Copy out everything from "The difference (which" down to "C representation instead." in the passage on Rust type representations below.

Begin Text block

The difference (which might vary depending on the compiler version and target platform) is due to the Rust rules for type representations. Unfortunately, not only is the default type representation (the Rust representation) implementation-defined, there is not even a stabilized API for querying the offset of a variable within a typeThere is std::mem::offset_of!, but it is nightly-only at the moment, and it is somewhat limited.! For this reason, pasture does not support creating a PointLayout for a struct that uses the default Rust representation! Instead, all types that want to implement the PointType trait---a trait required for the type to work with the point view function view::<T>---should use the C representation instead.

Warning

pasture does not enforce implementors of the PointType trait to use the C representation as the Rust language does not support such constraints. Correctly implementing the PointLayout for a type using the Rust representation will be impractical and is strongly discouraged. Even if you manage to do so, types with the Rust representation may contain padding bytes, which breaks the guarantees made by bytemuck::NoUninit!

End Text block
Begin Material provided

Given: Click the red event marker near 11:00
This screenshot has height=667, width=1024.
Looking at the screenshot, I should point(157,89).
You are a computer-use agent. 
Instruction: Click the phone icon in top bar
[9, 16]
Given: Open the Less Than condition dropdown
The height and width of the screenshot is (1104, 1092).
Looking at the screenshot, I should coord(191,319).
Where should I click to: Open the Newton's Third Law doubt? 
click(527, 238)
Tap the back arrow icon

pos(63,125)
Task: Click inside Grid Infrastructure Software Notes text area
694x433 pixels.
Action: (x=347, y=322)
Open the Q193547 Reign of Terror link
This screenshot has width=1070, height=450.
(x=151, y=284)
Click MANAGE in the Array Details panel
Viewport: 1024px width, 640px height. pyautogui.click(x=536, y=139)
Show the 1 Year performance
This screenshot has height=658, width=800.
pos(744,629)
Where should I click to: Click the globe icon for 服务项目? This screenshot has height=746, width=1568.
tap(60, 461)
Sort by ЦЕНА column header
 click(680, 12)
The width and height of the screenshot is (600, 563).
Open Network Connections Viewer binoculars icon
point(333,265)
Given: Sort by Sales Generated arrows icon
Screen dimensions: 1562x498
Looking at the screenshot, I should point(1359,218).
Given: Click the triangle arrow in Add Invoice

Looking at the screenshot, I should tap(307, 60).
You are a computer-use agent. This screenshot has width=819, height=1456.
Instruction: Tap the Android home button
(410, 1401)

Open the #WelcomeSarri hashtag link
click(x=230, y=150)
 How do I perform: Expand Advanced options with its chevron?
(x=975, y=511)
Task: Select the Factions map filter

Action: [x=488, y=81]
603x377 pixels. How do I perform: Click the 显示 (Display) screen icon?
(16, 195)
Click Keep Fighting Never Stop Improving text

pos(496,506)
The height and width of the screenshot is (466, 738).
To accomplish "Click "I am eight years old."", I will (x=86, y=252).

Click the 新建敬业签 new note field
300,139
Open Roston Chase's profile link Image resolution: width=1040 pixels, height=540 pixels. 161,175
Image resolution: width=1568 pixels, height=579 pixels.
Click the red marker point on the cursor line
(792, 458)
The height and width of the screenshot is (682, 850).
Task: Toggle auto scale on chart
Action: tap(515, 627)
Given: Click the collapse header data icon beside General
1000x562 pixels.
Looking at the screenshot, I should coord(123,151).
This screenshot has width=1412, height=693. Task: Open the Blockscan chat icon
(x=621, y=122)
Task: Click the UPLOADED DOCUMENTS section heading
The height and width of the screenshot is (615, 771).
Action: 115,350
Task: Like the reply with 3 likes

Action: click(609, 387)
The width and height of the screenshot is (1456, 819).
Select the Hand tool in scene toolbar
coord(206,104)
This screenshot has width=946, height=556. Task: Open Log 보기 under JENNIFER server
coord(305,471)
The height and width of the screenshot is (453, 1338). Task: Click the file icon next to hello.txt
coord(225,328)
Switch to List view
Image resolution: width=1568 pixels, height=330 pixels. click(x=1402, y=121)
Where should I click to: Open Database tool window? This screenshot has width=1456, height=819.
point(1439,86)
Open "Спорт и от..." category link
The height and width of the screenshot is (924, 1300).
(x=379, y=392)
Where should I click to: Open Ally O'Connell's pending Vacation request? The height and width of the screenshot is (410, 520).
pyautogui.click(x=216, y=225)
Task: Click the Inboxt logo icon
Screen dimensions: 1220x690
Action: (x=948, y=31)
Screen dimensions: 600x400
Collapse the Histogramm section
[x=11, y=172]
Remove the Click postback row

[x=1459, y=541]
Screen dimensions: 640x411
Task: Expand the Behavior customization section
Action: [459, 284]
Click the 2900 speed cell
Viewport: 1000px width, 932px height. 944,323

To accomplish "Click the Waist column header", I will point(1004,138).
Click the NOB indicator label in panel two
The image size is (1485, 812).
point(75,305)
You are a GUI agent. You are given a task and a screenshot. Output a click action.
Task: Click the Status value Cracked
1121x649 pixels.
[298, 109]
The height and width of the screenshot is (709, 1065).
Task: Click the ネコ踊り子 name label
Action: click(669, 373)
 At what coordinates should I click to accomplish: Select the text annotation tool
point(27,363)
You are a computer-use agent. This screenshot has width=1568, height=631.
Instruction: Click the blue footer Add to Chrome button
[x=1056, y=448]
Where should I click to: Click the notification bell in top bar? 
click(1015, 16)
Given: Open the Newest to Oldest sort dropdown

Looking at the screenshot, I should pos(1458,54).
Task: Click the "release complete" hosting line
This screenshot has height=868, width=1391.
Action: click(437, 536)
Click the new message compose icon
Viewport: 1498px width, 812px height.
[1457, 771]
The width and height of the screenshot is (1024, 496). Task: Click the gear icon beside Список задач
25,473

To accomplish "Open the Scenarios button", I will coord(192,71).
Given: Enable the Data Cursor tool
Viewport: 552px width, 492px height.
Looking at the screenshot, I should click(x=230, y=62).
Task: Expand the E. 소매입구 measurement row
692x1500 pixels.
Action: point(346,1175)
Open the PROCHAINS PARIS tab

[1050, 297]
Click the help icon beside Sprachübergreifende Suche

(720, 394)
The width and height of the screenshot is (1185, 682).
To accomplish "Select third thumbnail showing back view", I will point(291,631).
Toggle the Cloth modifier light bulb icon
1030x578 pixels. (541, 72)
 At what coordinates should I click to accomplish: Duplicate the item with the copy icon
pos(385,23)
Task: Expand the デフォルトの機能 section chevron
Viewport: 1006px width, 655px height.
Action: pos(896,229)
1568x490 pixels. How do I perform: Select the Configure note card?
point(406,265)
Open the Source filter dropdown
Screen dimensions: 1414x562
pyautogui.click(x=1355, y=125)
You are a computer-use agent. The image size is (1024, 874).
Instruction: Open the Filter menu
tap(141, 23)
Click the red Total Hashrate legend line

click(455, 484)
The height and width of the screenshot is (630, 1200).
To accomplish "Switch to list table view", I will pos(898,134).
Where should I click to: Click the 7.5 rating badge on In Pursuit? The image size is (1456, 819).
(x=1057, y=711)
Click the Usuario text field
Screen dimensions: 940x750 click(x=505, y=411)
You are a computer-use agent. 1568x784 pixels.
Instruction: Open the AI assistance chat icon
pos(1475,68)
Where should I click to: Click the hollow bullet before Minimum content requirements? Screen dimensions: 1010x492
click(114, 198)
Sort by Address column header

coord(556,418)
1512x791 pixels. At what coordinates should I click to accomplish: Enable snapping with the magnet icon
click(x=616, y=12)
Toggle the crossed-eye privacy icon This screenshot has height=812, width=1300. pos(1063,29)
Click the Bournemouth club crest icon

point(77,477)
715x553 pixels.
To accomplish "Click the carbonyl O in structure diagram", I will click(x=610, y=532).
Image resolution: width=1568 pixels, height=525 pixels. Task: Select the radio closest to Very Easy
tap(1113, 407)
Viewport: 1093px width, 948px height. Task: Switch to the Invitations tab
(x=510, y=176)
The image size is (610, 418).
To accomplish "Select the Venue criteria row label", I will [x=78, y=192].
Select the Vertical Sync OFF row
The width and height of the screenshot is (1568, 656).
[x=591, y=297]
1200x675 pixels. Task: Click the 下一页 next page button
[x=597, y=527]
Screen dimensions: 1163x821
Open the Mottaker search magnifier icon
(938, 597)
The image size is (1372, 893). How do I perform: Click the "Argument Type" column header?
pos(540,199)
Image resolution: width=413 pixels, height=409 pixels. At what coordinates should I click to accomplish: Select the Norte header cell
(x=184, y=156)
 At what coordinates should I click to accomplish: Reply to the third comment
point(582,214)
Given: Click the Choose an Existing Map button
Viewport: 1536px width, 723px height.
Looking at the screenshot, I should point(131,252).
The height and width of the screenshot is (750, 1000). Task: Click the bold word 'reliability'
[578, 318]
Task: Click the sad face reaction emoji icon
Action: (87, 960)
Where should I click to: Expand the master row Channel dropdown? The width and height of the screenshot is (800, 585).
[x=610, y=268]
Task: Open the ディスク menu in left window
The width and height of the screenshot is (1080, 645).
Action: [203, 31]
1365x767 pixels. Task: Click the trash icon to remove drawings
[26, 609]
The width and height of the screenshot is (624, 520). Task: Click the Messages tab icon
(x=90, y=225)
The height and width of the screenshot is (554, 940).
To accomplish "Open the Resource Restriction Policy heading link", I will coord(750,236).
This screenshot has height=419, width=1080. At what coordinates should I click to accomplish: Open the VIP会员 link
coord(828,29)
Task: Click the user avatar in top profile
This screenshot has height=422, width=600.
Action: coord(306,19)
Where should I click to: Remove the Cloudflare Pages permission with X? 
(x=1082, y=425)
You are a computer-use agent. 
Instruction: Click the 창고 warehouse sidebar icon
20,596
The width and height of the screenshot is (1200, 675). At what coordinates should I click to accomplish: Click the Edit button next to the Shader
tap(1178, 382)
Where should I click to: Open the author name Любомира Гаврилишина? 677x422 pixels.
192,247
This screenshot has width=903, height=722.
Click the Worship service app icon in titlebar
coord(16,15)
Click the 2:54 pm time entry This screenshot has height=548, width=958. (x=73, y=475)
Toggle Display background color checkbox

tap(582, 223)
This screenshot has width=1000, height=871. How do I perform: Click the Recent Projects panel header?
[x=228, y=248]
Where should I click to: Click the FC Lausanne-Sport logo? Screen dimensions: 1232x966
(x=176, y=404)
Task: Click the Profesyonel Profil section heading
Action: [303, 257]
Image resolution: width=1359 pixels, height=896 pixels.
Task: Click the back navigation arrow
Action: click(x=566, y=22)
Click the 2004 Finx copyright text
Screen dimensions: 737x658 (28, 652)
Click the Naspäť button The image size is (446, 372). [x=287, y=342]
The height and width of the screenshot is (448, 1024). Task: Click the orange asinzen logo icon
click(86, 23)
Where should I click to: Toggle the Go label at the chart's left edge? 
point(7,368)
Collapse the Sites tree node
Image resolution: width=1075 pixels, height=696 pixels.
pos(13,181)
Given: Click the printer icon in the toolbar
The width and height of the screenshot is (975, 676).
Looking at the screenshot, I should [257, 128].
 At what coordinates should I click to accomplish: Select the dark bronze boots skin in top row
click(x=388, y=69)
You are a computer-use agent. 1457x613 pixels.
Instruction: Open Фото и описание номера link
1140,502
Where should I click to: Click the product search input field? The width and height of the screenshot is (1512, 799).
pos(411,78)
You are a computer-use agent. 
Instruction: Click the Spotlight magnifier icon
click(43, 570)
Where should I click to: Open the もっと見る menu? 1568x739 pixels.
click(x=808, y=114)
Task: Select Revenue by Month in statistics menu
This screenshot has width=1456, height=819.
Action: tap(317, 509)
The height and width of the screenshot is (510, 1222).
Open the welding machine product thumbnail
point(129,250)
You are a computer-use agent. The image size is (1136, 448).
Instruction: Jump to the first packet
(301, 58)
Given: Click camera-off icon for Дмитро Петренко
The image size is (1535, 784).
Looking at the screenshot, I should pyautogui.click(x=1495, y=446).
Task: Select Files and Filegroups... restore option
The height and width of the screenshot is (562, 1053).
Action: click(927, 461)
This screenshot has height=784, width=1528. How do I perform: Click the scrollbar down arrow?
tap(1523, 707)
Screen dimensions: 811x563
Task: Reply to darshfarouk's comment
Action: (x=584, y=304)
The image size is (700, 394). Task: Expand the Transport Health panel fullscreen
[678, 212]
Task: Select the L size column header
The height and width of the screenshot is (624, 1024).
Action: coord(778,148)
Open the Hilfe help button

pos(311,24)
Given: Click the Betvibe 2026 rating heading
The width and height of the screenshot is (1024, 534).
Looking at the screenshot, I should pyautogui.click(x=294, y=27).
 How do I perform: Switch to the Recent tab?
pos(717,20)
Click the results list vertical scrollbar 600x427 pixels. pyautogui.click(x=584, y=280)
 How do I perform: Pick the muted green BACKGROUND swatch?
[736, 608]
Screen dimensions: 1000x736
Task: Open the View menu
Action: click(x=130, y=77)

End Material provided

> **Result**:
The difference (which might vary depending on the compiler version and target platform) is due to the Rust rules for type representations. Unfortunately, not only is the default type representation (the Rust representation) implementation-defined, there is not even a stabilized API for querying the offset of a variable within a typeThere is std::mem::offset_of!, but it is nightly-only at the moment, and it is somewhat limited.! For this reason, pasture does not support creating a PointLayout for a struct that uses the default Rust representation! Instead, all types that want to implement the PointType trait---a trait required for the type to work with the point view function view::<T>---should use the C representation instead.